Trecho citado.

Deste modo, a famosa frase “Ser ou não ser, eis a questão”, trazida a nós por William Shakespeare em “Hamlet”, de 1609, talvez expresse a dúvida mais impactante da nossa Era. A projeção dessa indagação do início do século 17 no presente é, senão, a identificação de uma angústia recorrente e persistente a todas e todos.


Afinal, e a Cultura?


Falamos até aqui de cultura. Talvez meus novos amigos e novas amigas não tenham percebido explicitamente, mas o cerne da conversa até aqui estabelecida refere-se diretamente a este conceito. A cultura é normal e erroneamente entendida como sinônimo de arte e de elevação moral. Mas, dentro desse senso comum, não é qualquer expressão artística que pode ser assim nomeada e a ideia de elevação moral se coloca, questionavelmente, como um veículo de distinção social.

No universo das artes, as obras reconhecidas como “culturais” haveriam de estar dentro de um museu ou em galerias renomadas, nos cartazes de peças teatrais ou apresentações musicais de grande público. Nos cinemas, somente as grandes produções, os “clássicos”, poderiam ser assim definidas. Essa tipificação vem acompanhada de uma chancela: publicadas em livros e analisadas cuidadosamente por uma refinada crítica.


A ideia de elevação moral, por sua vez, é questionável. Haveria que se ter um capital cultural tal, capaz de promover a distinção social. Provavelmente todos os novos amigos e amigas já leram ou ouviram falar de “alta cultura”. Essa ideia pressupõe, por oposição sugestiva e lógica, a ideia da existência de uma “baixa cultura”, conhecida amplamente “cultura popular” ou “cultura das massas”. Automaticamente, haveria aquela cultura merecedora de atenção, a “alta cultura”, e aquela ordinária, homogênea, comum ou banal, normalmente identificada como “cultura popular” ou “cultura das massas”, que mereceria pouca atenção e duras críticas.


O conceito, noção ou ideia de cultura que semanalmente analisaremos por aqui se opõe a este senso comum. Procuraremos analisar, à luz de filósofos, sociólogos, historiadores, artistas e antropólogos que discutiram e discutem o tema, as manifestações de cultura em sua compreensão mais ampla.

Registros do conjunto.
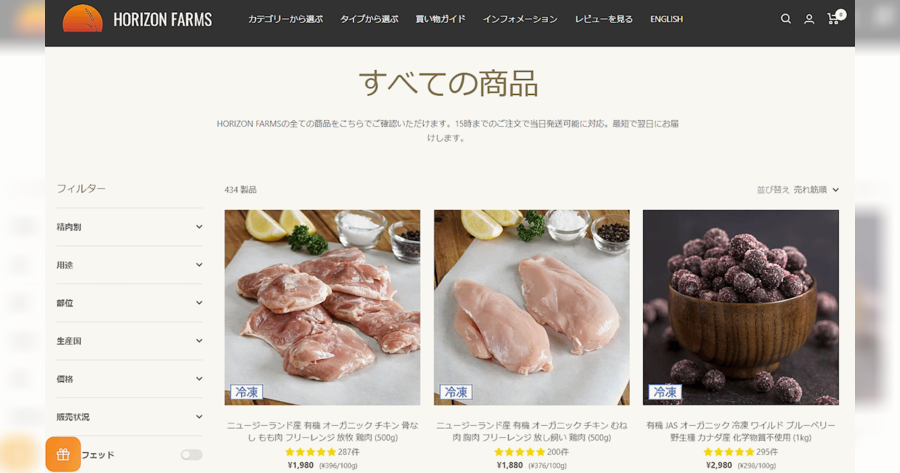Open the 並び替え 売れ筋順 sort dropdown

(x=797, y=189)
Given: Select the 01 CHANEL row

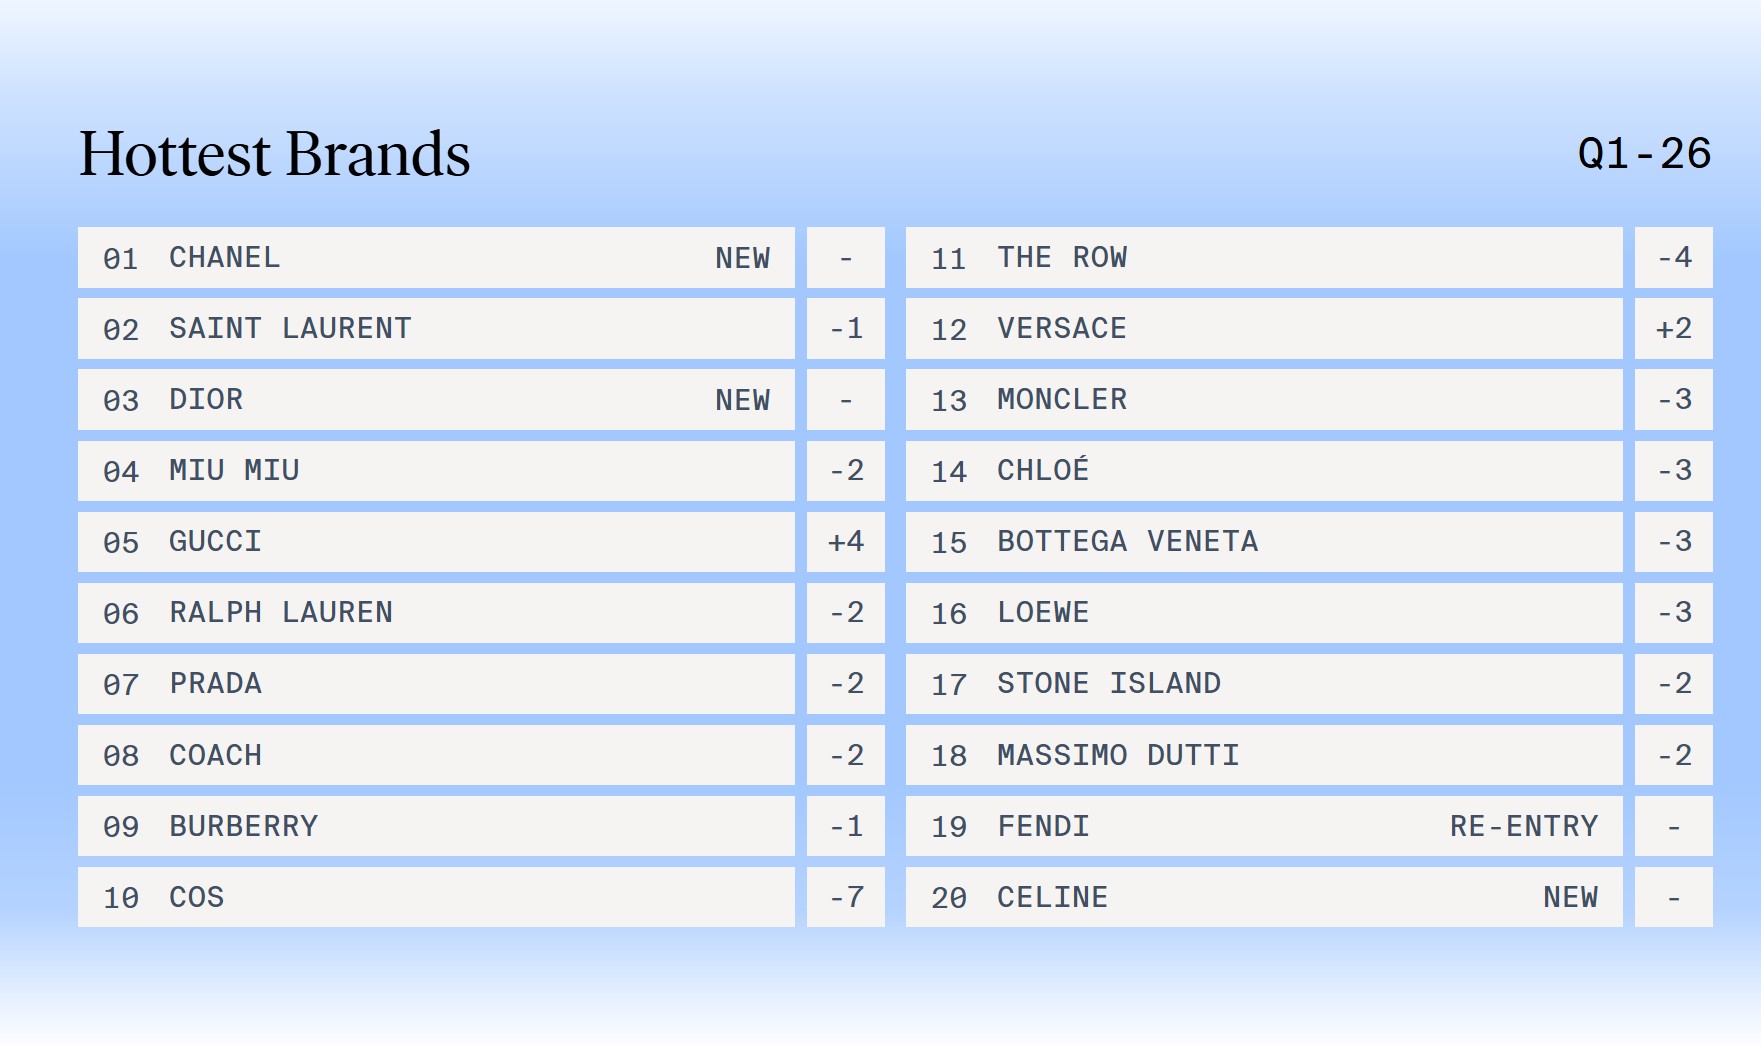Looking at the screenshot, I should 436,258.
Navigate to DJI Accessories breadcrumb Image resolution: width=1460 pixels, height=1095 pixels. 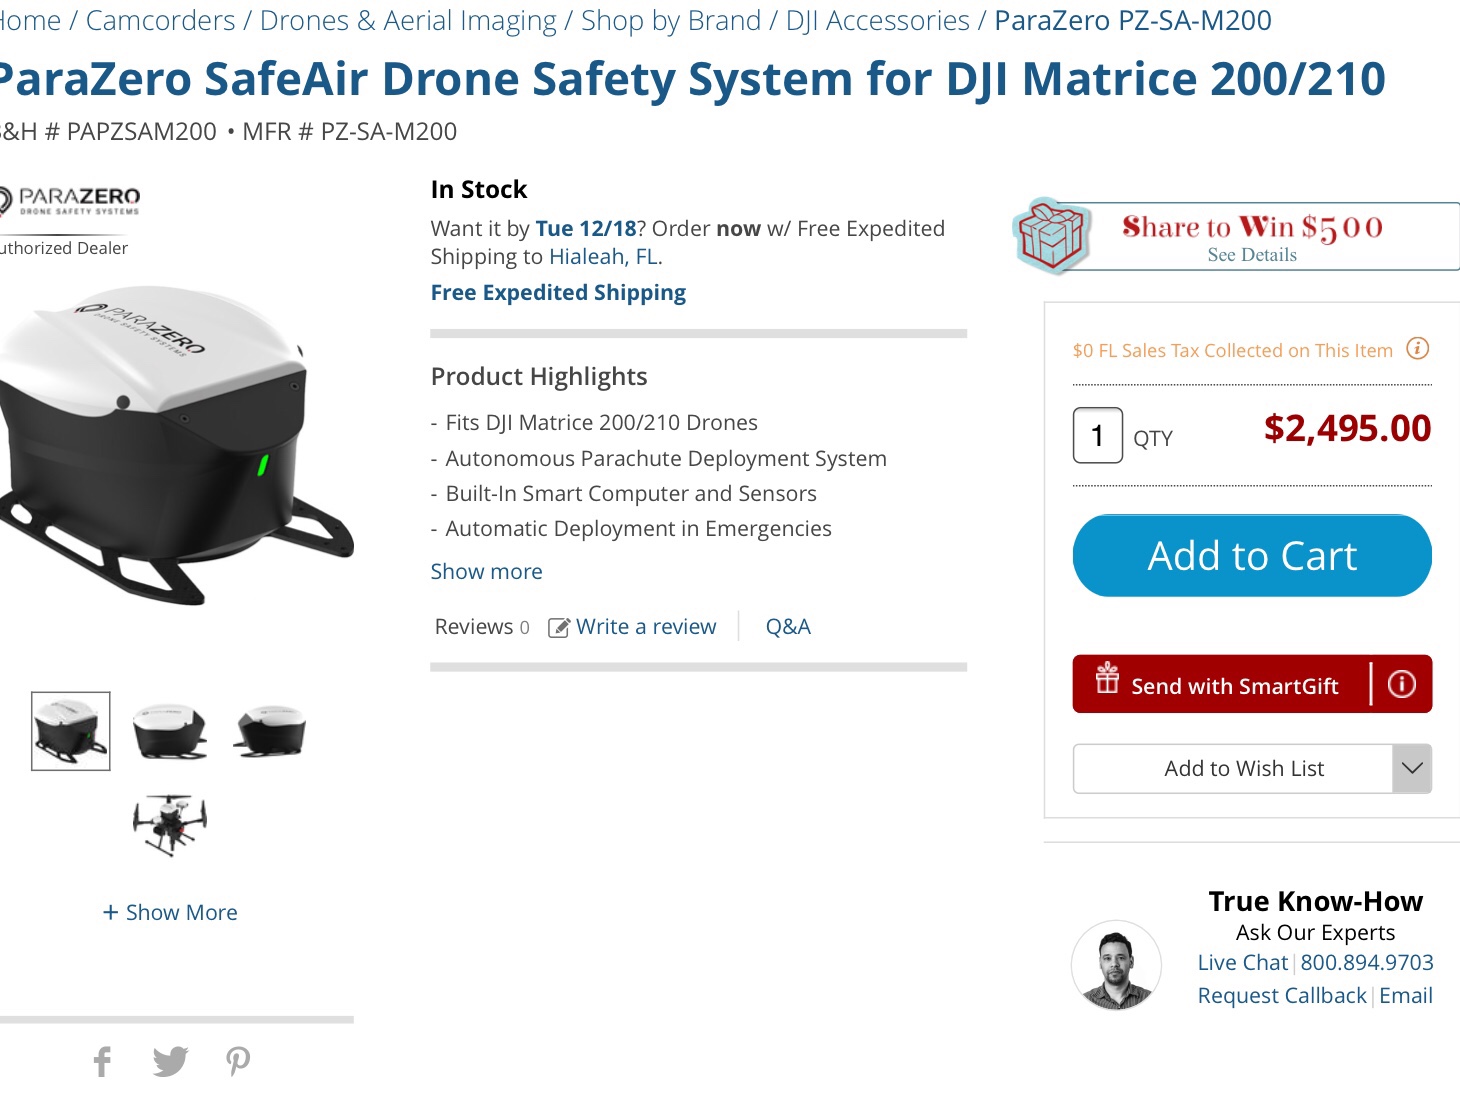tap(877, 20)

Tarefas a realizar.
- a) Transcreva do trecho citado sobre cultura a parte que vai de "Afinal, e a" a "uma refinada crítica.".
- b) Segundo o trecho citado sobre cultura, a cultura é normal e erroneamente entendida como sinônimo de quê?

Respostas do exercício.
- a)
Afinal, e a Cultura?


Falamos até aqui de cultura. Talvez meus novos amigos e novas amigas não tenham percebido explicitamente, mas o cerne da conversa até aqui estabelecida refere-se diretamente a este conceito. A cultura é normal e erroneamente entendida como sinônimo de arte e de elevação moral. Mas, dentro desse senso comum, não é qualquer expressão artística que pode ser assim nomeada e a ideia de elevação moral se coloca, questionavelmente, como um veículo de distinção social.

No universo das artes, as obras reconhecidas como “culturais” haveriam de estar dentro de um museu ou em galerias renomadas, nos cartazes de peças teatrais ou apresentações musicais de grande público. Nos cinemas, somente as grandes produções, os “clássicos”, poderiam ser assim definidas. Essa tipificação vem acompanhada de uma chancela: publicadas em livros e analisadas cuidadosamente por uma refinada crítica.

- b) De arte e de elevação moral.